┌──

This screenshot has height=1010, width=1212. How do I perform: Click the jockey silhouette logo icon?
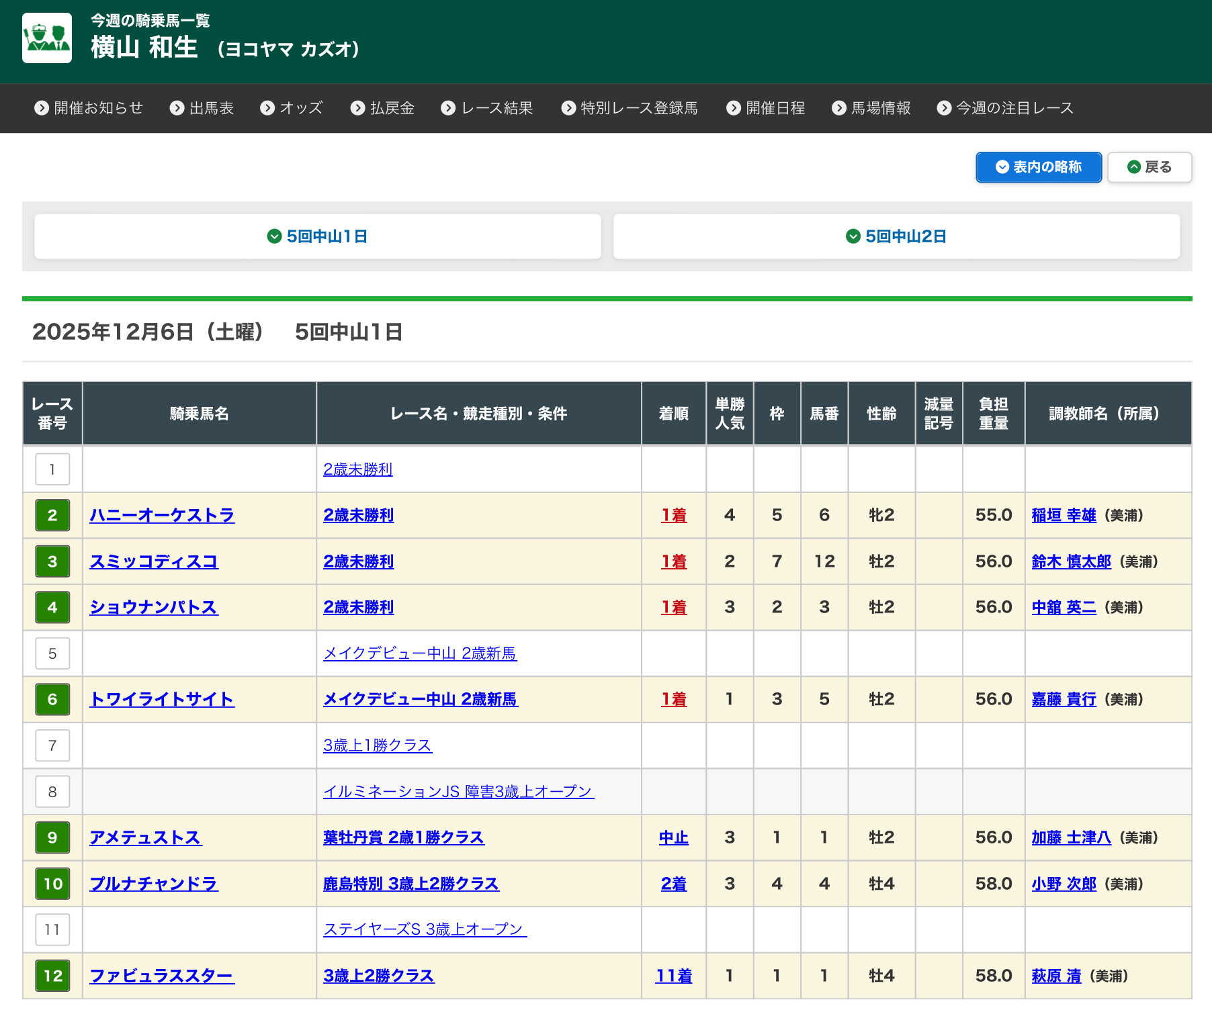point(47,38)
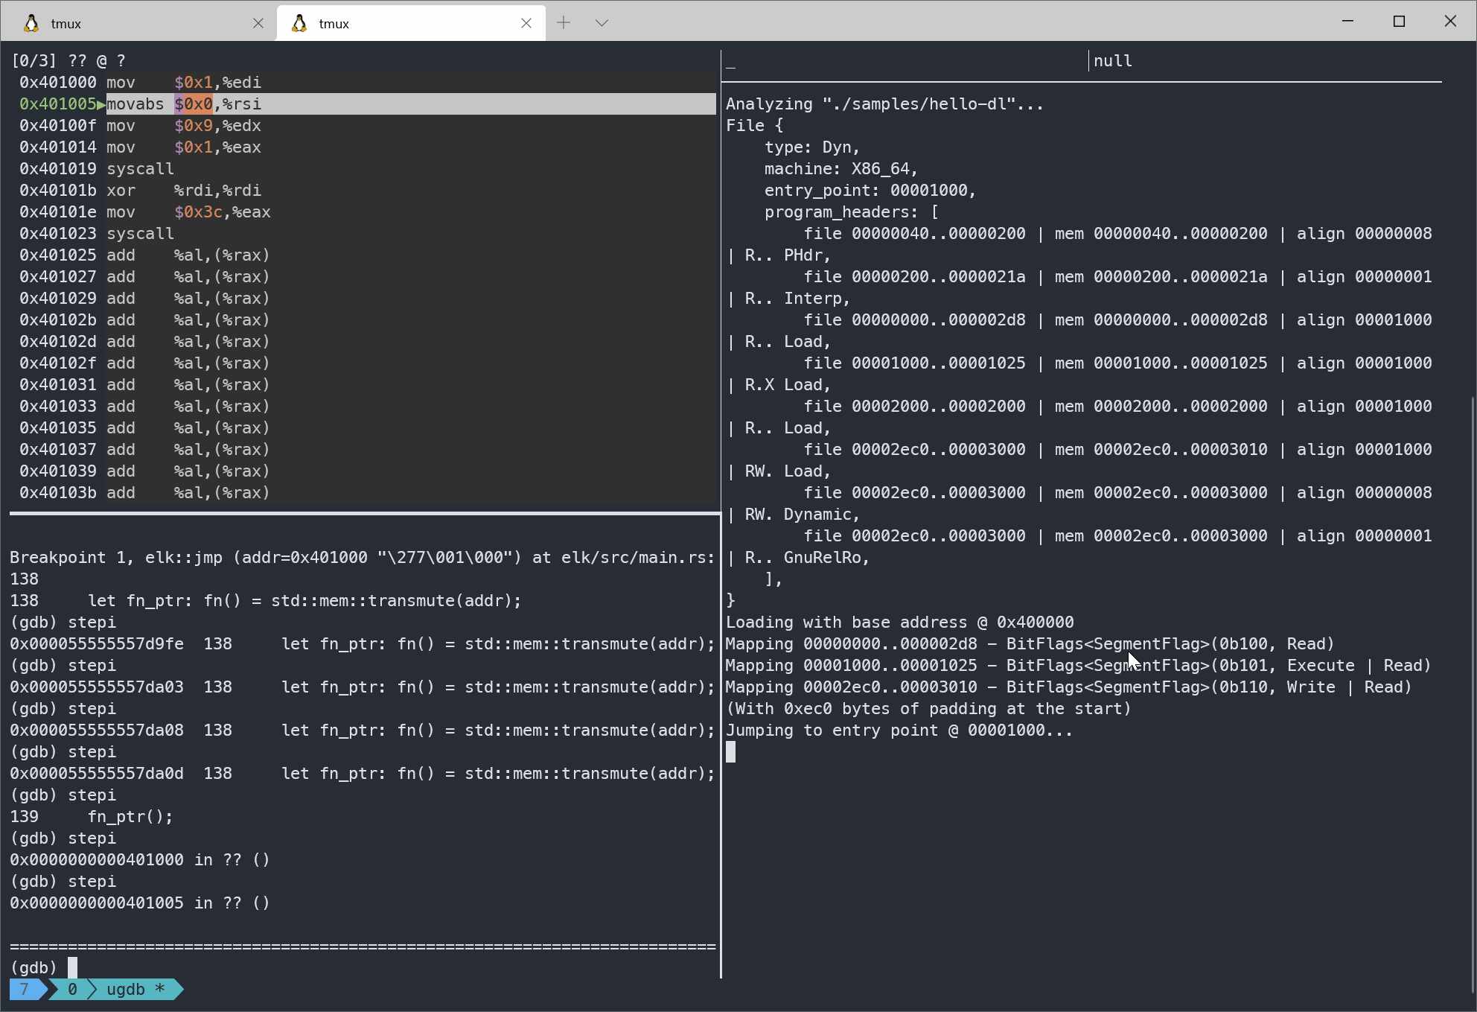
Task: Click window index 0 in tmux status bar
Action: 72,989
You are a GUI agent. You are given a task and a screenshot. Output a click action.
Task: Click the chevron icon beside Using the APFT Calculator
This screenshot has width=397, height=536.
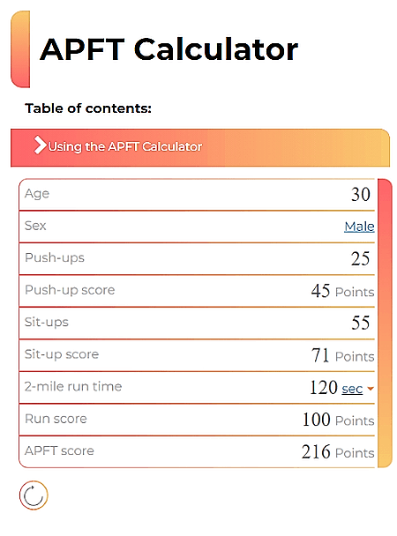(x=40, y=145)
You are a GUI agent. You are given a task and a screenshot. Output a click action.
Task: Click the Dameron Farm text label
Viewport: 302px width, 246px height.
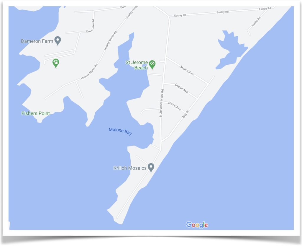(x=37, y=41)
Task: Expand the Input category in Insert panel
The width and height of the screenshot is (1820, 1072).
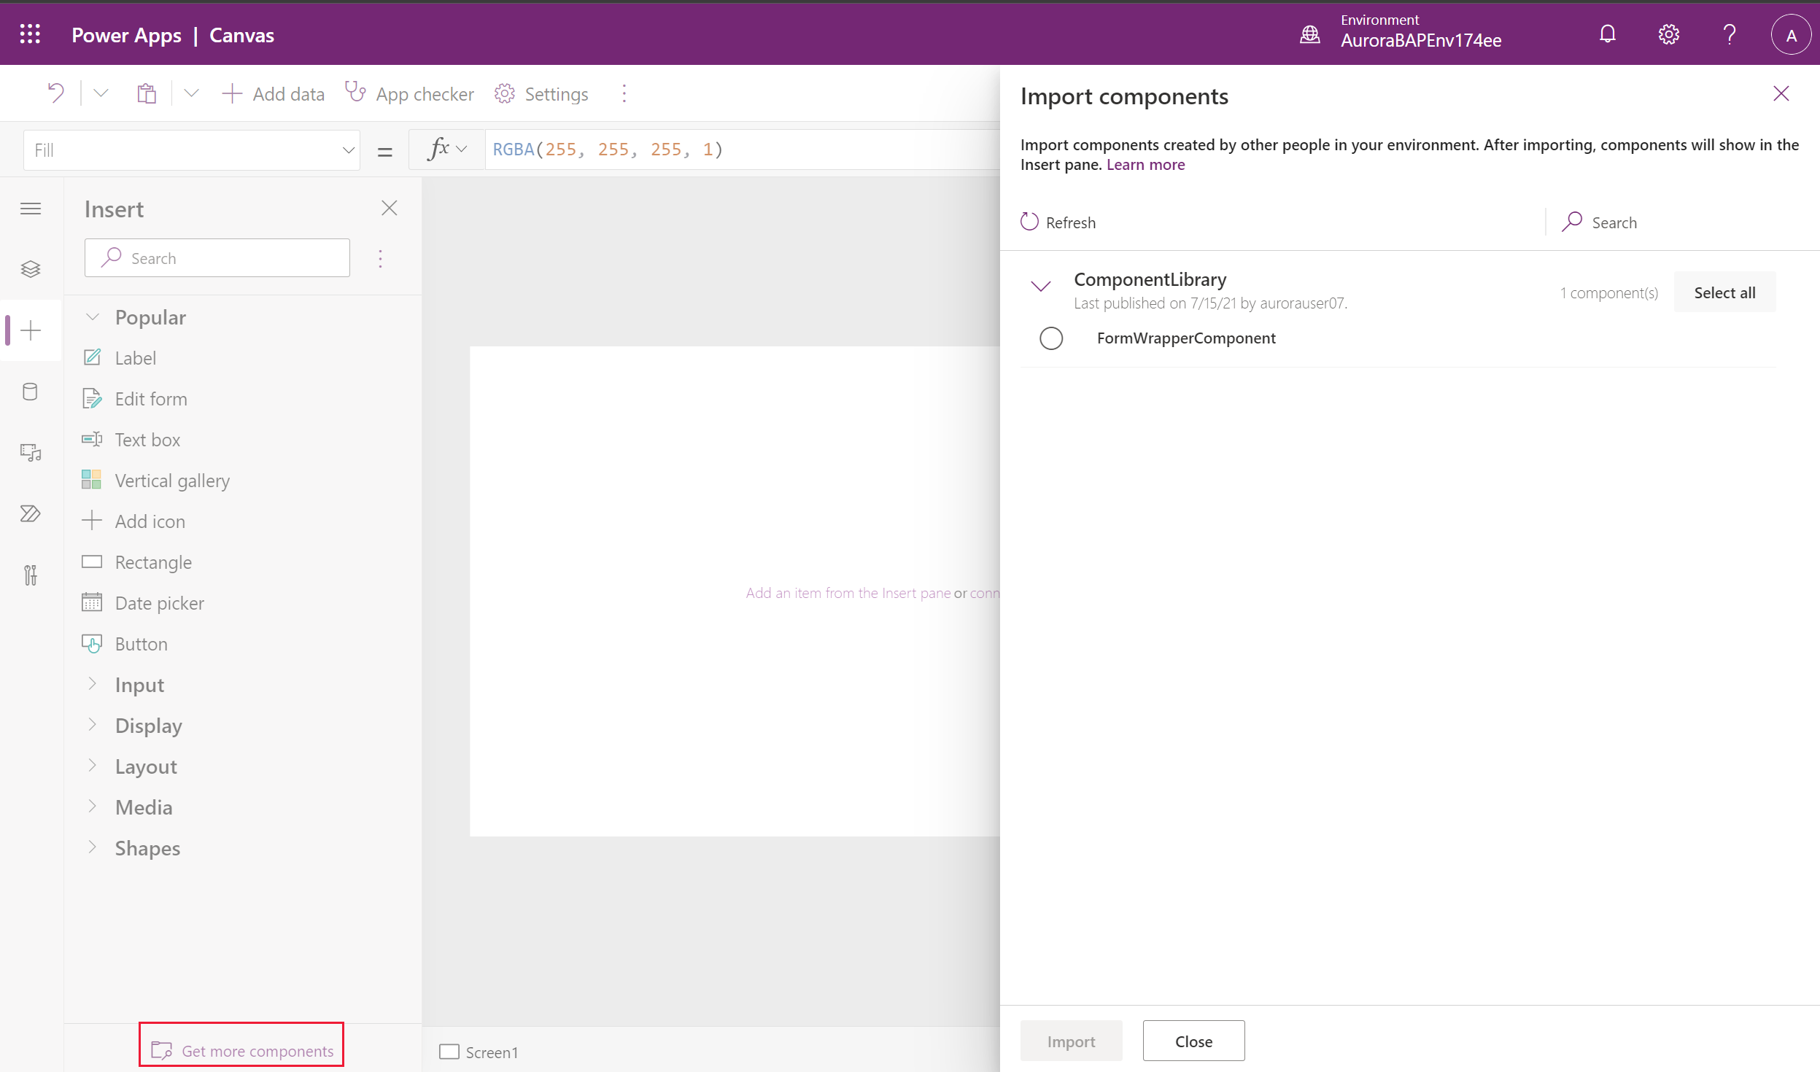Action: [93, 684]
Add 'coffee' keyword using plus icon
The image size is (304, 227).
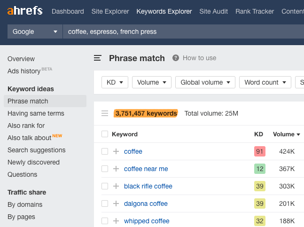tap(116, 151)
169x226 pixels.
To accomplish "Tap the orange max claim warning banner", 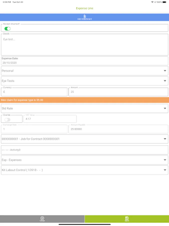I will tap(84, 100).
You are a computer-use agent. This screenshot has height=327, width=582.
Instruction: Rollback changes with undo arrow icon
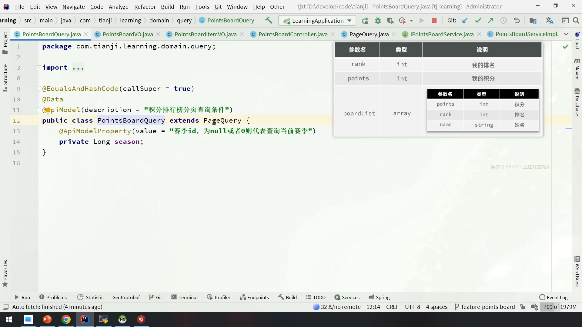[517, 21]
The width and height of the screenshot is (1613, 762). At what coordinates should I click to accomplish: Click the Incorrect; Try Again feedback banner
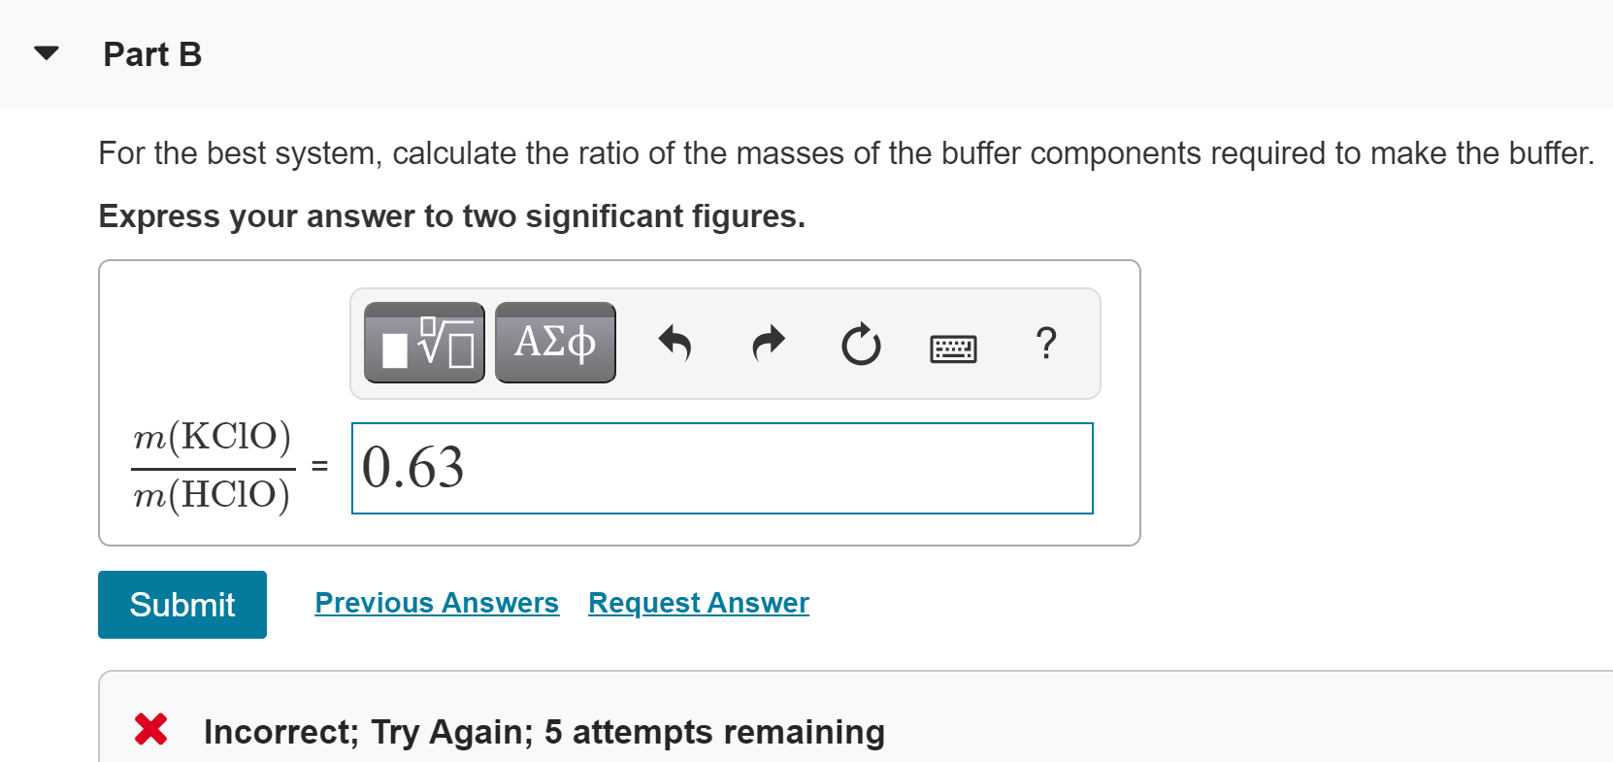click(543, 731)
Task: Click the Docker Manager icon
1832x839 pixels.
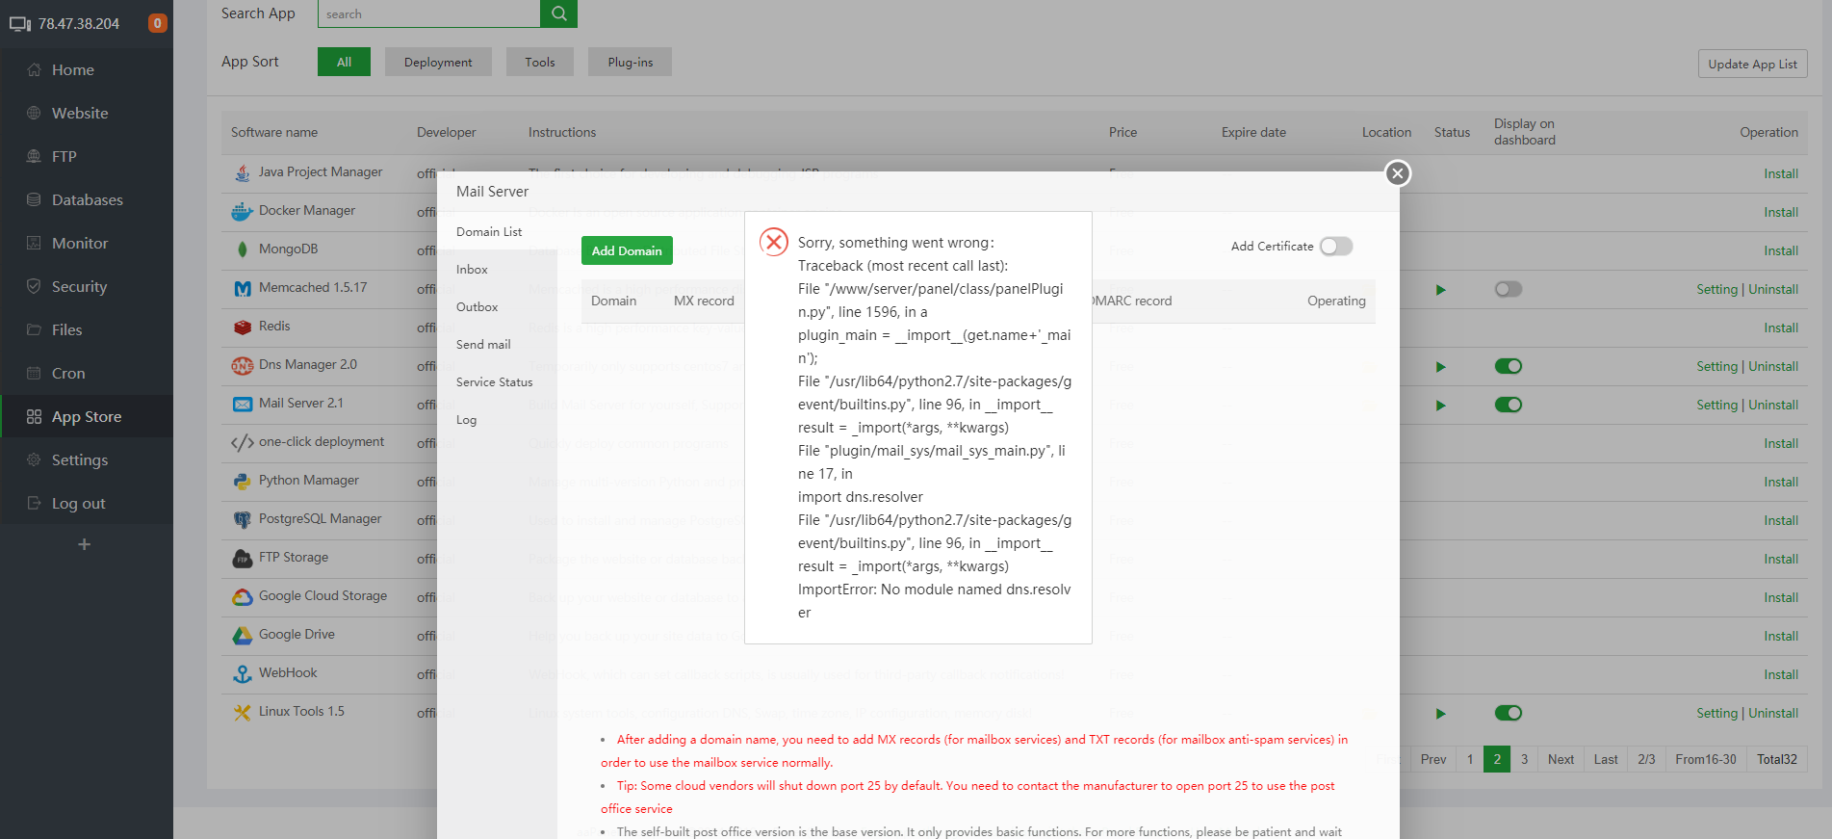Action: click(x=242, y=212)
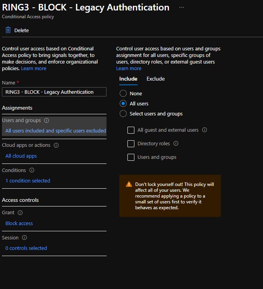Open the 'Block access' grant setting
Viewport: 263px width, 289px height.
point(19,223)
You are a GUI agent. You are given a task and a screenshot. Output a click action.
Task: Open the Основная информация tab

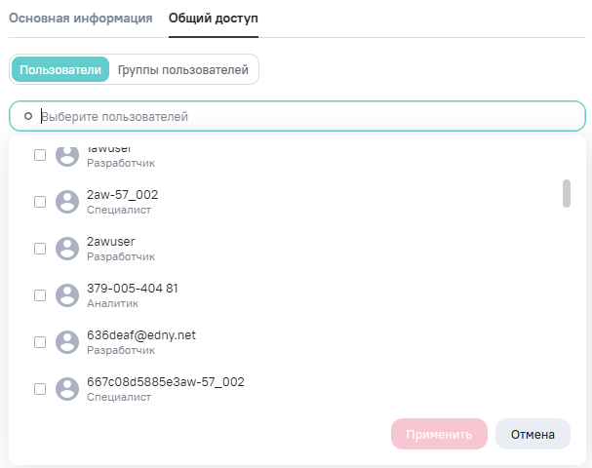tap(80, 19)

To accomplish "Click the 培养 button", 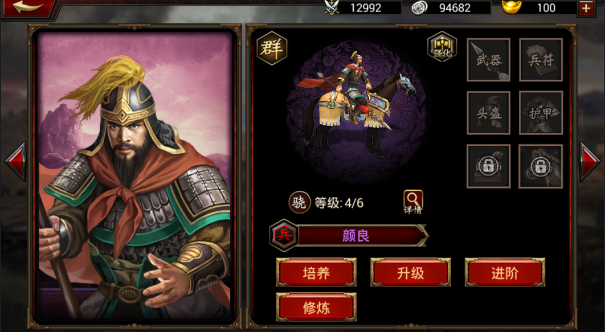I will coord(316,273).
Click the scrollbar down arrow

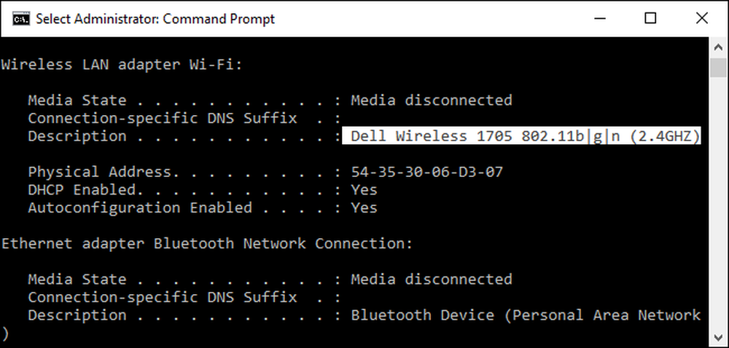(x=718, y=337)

└──

Rewrite everything from the start of the records down to the line with "Action: 72,989", changing "jockey silhouette" to "horse silhouette" and keeping everything else the same. Leave the pictures out of your answer.

This screenshot has height=1010, width=1212. How do I perform: Click the horse silhouette logo icon?
point(47,38)
Task: Click window index 0 in tmux status bar
Action: 72,989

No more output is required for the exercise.